Scan the entries for lines with the word "list", then copy those lines.

(Stored records)
· · · ·

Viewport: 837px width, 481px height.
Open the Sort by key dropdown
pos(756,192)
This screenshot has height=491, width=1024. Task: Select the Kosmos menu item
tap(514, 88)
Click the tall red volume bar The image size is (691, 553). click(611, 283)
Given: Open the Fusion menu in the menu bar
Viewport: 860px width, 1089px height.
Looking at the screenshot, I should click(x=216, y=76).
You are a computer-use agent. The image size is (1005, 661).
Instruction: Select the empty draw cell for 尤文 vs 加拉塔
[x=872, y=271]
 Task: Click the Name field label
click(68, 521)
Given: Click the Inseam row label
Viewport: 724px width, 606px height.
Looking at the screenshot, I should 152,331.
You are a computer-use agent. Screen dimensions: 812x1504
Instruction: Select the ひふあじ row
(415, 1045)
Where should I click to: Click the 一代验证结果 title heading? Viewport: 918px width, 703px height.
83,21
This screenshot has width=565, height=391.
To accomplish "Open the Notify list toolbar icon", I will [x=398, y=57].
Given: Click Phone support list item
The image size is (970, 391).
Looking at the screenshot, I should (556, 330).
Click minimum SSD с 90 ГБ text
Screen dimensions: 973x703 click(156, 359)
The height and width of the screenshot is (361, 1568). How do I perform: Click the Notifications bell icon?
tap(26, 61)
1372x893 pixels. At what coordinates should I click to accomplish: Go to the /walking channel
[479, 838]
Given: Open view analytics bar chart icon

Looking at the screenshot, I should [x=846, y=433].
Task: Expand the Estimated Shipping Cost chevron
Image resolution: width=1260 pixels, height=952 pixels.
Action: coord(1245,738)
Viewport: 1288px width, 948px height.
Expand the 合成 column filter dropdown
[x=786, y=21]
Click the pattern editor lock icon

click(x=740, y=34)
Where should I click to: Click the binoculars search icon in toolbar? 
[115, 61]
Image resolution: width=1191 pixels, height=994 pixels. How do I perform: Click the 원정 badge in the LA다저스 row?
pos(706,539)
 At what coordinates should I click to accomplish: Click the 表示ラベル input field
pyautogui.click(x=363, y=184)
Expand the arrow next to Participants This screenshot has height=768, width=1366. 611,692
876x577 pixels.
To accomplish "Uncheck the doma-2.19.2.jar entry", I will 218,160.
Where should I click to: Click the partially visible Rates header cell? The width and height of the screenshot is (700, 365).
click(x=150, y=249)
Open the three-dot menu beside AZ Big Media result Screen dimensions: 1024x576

· · · ·

**Your solution:**
To accomplish "Open the Notify list toolbar icon", I will [x=398, y=57].
Given: Click Phone support list item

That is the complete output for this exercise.